Po aresztowaniu męża, Genowefa wysłała swojego kilkuletniego syna Tadeusza na Oślak do rodziny. Tadziu chciał sobie skrócić drogę. Wpadł w ręce partyzantów, wśród których rozpoznał Ludwika Górszczyka (od mostu kolejowego).
Zdziwił się, bo w domu mówili, że ten przystał do Niemców (był granatowym). Partyzanci podjęli decyzję: „Rozstrzelać!” Pod Tadziem- ugięły się nogi. Błagał i prosił, że nic nie powie. Wreszcie,   może po dwóch godzinach, puścili go wolno, ale jeżeli piśnie słowo spalą dom i zabiją. Tadziu wrócił do domu. „Mamuś, ciesz się, że żyję” iopowiedział matce, co go spotkało. Tadeusz Wójtowicz zmarł kilka lat temu. Spoczywa na cmentarzu w Limanowej. Górszczyk po wojnie wyjechał w Polskę.
 
Pasierbiec 1942. Niemcy naciskają. Potrzebują ludzi do pracy. Jednym z wyznaczonych na wywózkę jest Alojzy Kasiński. Mieszkał z siostrą Stanisławą i jej dzieckiem, niedaleko kaplicy. Alojzy nie pojechał, ukrywał się. Do Stanisławy przyszedł sołtys Antoni K. i mówi: „Musisz powiedzieć, bo inaczej Ty pojedziesz”. Nie powiedziała. Niemcy zabrali Stanisławę. Przesłuchiwali w Limanowej, potem w Sączu. Za upór trafiła do Auschwitz. Pracowała w podobozie Zakłady Chemiczne. Po wyzwoleniu wróciła do Pasierbca – chora, mająca strach w oczach i żal.
Kiedy zaczęły się rozmowy polsko-niemieckie na temat odszkodowań, znajomi i rodzina namówili ją o napisanie wniosku. Napisała. Nie mogła iść. Poprosiła sąsiada, aby jej wysłał i dała mu 5 zł (opłata: list zwykły kosztował 60 groszy, polecony 1,55zł). Niestety sąsiad list podarł i wrzucił do rzeki, a sam w Łososinie pijąc piwo chwalił się, że mu Staszka dała na piwo.
Jakakolwiek rekompensata za 3 lata poniewierki, strachu, poniżania i głodu ją ominęła.
 
Wrócę jeszcze do Żyda Ajzyka, który ukrywał sie na Pasierbcu. Ukrywał się przeważnie w pustym budującym się domu.

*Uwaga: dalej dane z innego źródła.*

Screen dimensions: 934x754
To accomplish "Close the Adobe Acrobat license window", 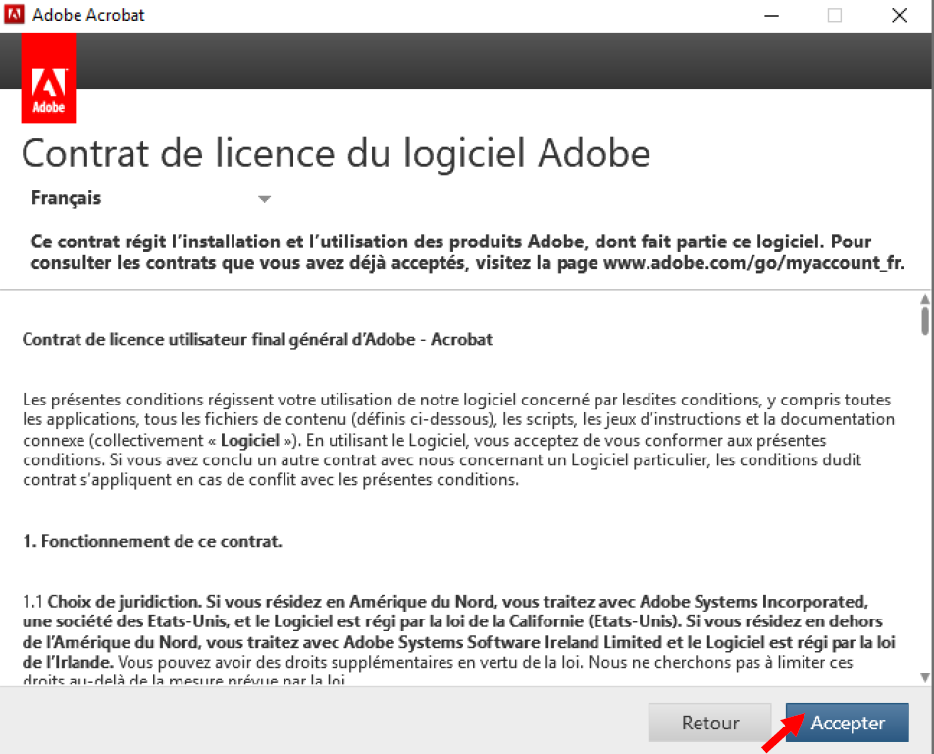I will click(x=899, y=16).
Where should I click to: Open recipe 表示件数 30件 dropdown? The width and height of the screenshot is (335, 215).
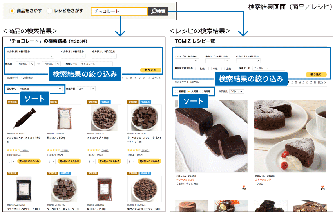pos(237,91)
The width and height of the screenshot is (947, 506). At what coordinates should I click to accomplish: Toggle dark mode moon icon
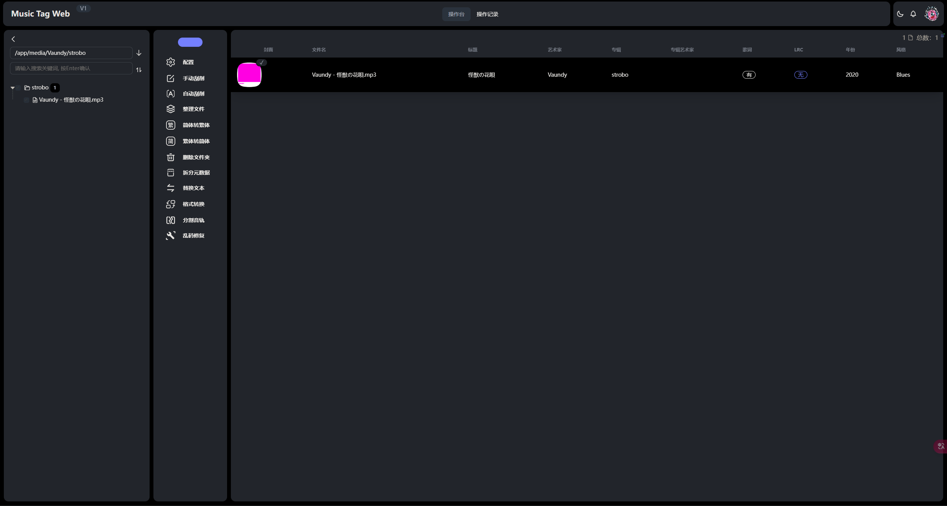[900, 14]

Udzielali mu też gościny Wiktoria i Stanisław Gizowie. Od nich został zabrany przez pełniących wartę, Jana M. i Jana N.
Przyprowadzili go do sołtysa Antoniego P. W tym czasie przyszedł do sołtysa Pan Nowak i widział całą scenę. Potem opowiadał o tym w domu. Opowiada jego synowa: „Jankiel padł na kolana. Prosił i błagał ze łzami w oczach, że on nic nie powie, nikogo nie zdradzi. Darujcie mi, ja też jestem człowiekiem”. Niestety sołtys wydał: „Odprowadzić!” Otrzymali paczkę papierosów za Jankiela.